TD will make fresh claims about Belfast Nama adviser
Outspoken Irish politician Mick Wallace has promised to make more allegations this week about Belfast businessman Frank Cushnahan and his role in "the biggest financial scandal in Irish history" - the sale of Northern Ireland's Nama portfolio.
Speaking in the Dail last Thursday, Mr Wallace said after travelling to Asia to meet a businessman, he obtained an email chain showing that "within a short time of Frank Cushnahan being appointed to Nama, he was peddling assets belonging to Nama to foreign parts".
The Independent TD has said he intends to make more information public this week once it has been verified.
Mr Wallace's source is reported to be Barry Lloyd, a 68-year-old English businessman who represented Chinese investors prepared to pay £1bn for Nama's Northern Ireland assets.
"Mr Lloyd had emailed Mr Cushnahan in November 2011 to see if he could secure UK or Irish passports for the investors as part of the deal.
He had allegedly already told the Chinese investors he was "pretty sure" he could secure "permanent residential status" in Ireland or the UK, but added it would be "up to the politicians to see if it could be arranged".
In February 2012, Mr Lloyd is understood to have been reassured by Mr Cushnahan that he was moving closer to securing entrance visas for the "main Chinese investors" and he had approached someone with political connections for help."
A spokesman for Mr Cushnahan said he had no comment to make "on these or other selective communications relating to legitimate business discussions, which he was satisfied had been bona fide and lawful".

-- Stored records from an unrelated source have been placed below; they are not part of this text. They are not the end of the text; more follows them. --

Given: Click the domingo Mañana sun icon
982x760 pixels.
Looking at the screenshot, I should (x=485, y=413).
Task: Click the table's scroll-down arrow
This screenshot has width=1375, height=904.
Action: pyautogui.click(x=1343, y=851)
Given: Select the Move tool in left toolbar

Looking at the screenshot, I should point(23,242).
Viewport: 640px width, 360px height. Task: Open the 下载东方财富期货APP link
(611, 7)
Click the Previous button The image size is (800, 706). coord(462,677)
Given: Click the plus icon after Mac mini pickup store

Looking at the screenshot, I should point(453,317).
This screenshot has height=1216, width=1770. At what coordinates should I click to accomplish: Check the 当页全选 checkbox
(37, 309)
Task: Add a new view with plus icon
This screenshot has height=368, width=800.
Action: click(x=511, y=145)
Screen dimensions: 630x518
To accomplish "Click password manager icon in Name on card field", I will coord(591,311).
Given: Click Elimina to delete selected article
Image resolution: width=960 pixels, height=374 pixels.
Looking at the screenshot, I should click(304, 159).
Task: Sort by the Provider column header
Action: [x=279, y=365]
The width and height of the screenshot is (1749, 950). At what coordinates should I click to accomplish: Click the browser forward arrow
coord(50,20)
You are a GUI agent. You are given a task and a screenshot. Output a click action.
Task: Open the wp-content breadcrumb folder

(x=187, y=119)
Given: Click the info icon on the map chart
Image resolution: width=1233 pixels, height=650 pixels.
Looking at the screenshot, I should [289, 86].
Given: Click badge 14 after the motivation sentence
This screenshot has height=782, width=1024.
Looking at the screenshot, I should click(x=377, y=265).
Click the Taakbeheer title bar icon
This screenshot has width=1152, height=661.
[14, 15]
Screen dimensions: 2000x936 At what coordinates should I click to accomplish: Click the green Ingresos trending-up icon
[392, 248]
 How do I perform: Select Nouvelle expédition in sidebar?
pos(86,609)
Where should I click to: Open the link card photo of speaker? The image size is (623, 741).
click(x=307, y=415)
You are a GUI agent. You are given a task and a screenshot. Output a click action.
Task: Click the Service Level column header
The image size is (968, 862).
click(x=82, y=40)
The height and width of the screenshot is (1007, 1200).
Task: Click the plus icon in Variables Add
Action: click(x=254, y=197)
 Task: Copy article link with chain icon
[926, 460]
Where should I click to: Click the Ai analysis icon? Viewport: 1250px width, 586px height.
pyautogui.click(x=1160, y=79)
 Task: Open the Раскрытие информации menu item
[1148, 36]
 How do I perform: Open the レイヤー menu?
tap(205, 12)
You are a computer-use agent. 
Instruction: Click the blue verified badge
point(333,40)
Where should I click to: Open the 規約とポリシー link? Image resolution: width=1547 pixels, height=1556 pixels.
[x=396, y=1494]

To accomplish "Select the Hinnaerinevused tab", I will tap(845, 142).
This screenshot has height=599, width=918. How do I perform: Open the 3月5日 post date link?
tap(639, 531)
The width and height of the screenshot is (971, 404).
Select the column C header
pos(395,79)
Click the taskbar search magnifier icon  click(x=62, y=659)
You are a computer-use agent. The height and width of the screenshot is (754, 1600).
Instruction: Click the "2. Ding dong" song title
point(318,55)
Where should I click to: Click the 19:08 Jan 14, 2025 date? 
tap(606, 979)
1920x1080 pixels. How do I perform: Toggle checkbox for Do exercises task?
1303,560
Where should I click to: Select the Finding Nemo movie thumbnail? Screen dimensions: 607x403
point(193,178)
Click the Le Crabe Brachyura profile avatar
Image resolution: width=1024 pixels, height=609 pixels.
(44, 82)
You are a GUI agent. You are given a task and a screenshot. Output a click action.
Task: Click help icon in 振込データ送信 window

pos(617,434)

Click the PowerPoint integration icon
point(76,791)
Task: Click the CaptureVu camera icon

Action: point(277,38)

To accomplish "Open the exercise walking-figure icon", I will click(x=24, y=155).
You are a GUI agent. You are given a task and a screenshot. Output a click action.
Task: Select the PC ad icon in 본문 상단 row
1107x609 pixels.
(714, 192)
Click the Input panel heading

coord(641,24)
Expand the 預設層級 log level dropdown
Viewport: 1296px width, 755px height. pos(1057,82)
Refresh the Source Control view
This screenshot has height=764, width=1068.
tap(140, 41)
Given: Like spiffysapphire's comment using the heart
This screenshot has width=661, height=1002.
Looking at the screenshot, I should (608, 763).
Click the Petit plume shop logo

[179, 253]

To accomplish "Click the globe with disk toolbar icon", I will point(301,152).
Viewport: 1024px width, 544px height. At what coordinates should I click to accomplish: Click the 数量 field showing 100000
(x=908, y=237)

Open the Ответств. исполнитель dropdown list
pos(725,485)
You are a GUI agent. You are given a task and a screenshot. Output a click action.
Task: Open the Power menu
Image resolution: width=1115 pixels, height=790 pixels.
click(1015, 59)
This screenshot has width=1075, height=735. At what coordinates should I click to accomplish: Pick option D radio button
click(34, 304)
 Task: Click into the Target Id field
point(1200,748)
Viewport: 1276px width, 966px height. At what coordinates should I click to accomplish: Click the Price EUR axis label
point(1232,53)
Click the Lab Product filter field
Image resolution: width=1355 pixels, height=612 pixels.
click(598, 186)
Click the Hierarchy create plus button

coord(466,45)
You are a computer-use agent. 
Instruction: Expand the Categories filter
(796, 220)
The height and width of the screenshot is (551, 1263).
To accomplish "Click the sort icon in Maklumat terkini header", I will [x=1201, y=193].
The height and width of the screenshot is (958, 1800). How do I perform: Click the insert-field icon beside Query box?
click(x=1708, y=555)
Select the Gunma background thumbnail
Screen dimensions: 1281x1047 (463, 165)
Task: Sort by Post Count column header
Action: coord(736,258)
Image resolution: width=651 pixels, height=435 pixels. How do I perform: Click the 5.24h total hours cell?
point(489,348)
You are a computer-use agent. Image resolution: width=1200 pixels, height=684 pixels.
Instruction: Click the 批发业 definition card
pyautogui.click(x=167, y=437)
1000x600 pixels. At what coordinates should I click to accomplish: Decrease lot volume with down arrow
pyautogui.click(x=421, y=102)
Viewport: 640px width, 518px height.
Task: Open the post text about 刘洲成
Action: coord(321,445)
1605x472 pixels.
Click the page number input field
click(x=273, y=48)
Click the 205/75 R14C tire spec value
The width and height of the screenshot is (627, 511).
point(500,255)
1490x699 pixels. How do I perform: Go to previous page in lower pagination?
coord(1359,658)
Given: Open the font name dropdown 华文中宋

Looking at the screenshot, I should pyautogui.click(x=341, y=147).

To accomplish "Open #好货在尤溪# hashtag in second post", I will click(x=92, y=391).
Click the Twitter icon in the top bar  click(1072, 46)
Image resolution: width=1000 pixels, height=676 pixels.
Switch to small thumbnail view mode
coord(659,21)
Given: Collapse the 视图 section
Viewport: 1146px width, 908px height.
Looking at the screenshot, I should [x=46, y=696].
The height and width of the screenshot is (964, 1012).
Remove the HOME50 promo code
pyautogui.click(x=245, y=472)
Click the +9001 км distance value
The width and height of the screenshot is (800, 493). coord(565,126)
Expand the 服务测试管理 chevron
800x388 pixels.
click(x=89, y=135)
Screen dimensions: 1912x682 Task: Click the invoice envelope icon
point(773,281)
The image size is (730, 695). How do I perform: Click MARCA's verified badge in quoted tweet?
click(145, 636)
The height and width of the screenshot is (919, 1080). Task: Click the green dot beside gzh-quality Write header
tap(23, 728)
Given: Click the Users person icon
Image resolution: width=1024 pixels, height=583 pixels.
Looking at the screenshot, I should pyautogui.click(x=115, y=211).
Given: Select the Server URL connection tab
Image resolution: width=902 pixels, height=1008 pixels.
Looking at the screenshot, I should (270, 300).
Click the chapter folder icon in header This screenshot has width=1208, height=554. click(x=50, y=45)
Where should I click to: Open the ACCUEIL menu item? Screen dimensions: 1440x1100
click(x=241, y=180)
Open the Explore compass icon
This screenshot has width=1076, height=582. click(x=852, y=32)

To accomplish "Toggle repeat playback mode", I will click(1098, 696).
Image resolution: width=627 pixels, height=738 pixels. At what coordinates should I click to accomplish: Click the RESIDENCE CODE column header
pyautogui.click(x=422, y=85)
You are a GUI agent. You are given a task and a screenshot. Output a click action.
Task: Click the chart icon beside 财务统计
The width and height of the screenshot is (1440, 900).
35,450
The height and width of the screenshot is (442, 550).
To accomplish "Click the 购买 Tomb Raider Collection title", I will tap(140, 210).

In February 2012, Mr Lloyd is understood to have been reassured by Mr Cushnahan that he was moving closer to securing entrance visas for the "main Chinese investors" and he had approached someone with political connections for help.
Mr Lloyd - an IT consultant based in Clogher, Co Tyrone - often worked in Asia between 2010 and 2012 when he exchanged dozens of emails with Mr Cushnahan.
The Sunday Business Post said the emails showed Mr Cushnahan had been working to secure money from wealthy investors in Asia for various deals, including buying Nama loans. The report adds Mr Lloyd struggled to raise the finance and ultimately no deal was done with Mr Cushnahan, Nama or otherwise.
In 2014, Northern Ireland's Nama portfolio was sold to US equity firm Cerberus for £1.2bn.
The sale - nicknamed Project Eagle - is at the centre of a number of investigations.
Last Thursday, Cerberus chief Mark Neporent told the Irish government's Public Accounts Committee it paid a law firm a £15m "success fee" for information that would aid their bid.